Filter the listing so that only lines with the word "icon" remain.

EXTRACTED DATA: Begin

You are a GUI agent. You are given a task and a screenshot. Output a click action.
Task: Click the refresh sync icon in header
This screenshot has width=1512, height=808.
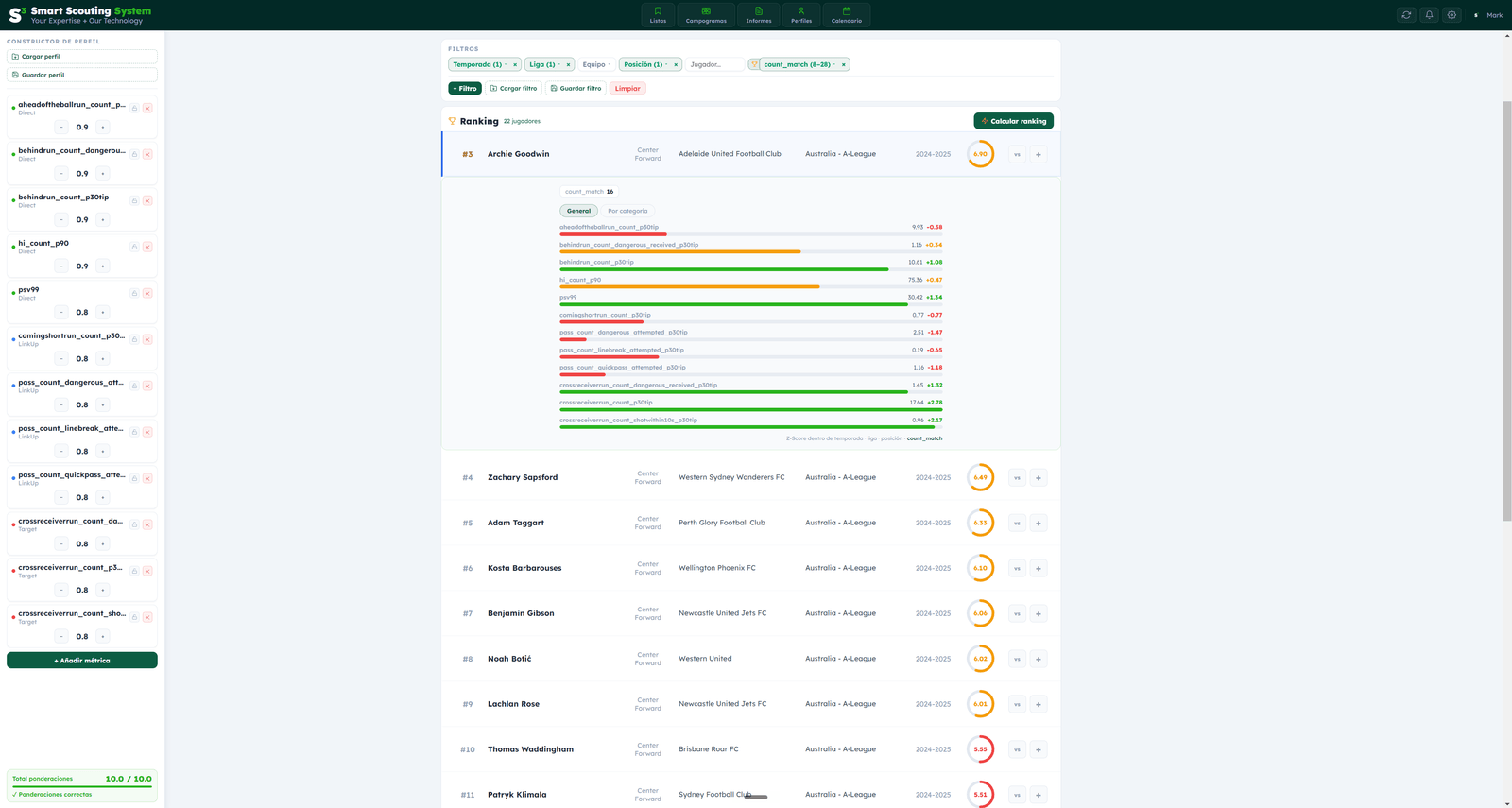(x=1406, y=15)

EXTRACTED DATA: End
EXTRACTED DATA: Begin

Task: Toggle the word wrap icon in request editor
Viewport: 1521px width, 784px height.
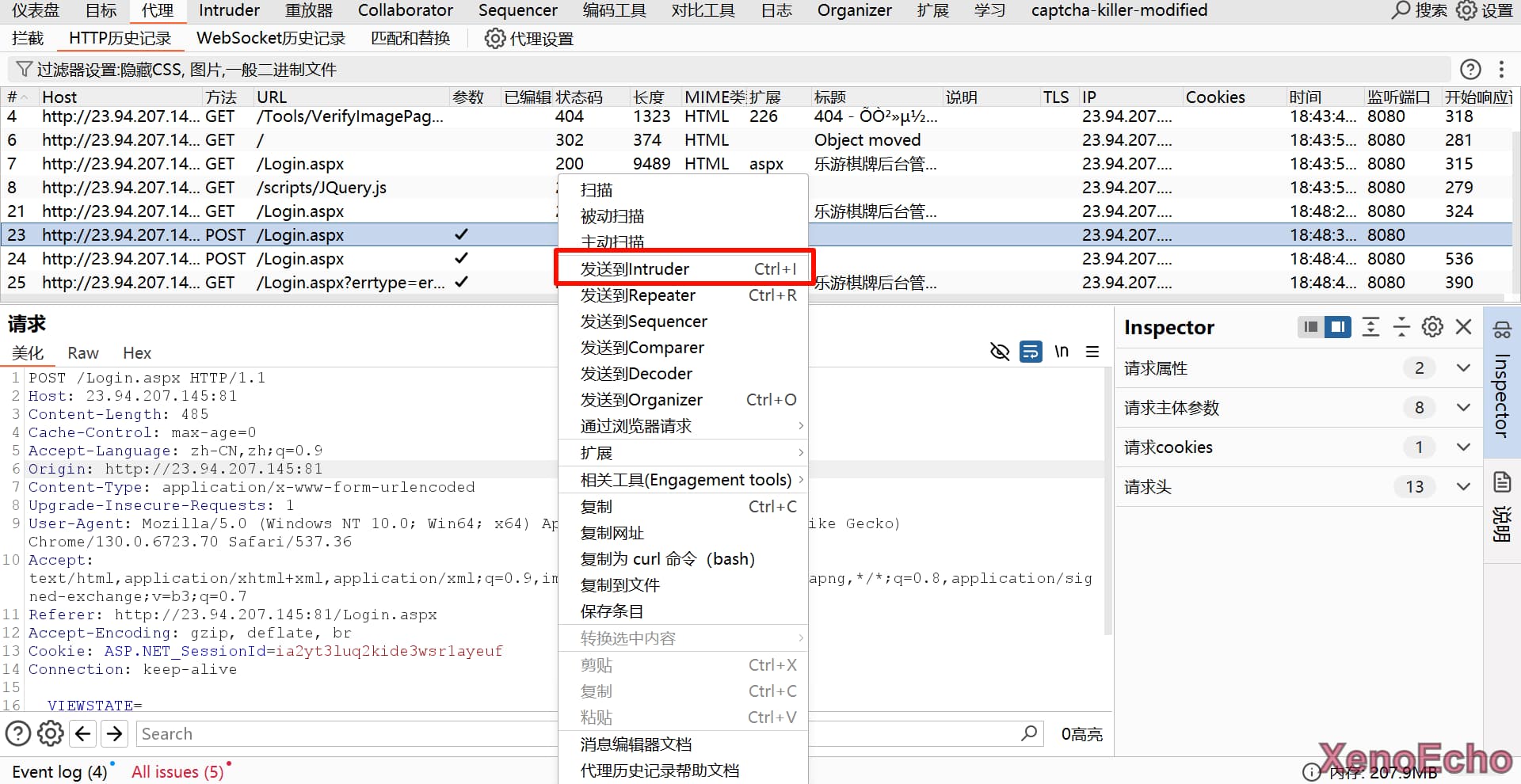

EXTRACTED DATA: End

■ OUTPUT OF THE EXERCISE ■
Task: Click the refresh sync icon in header
Task: Toggle the word wrap icon in request editor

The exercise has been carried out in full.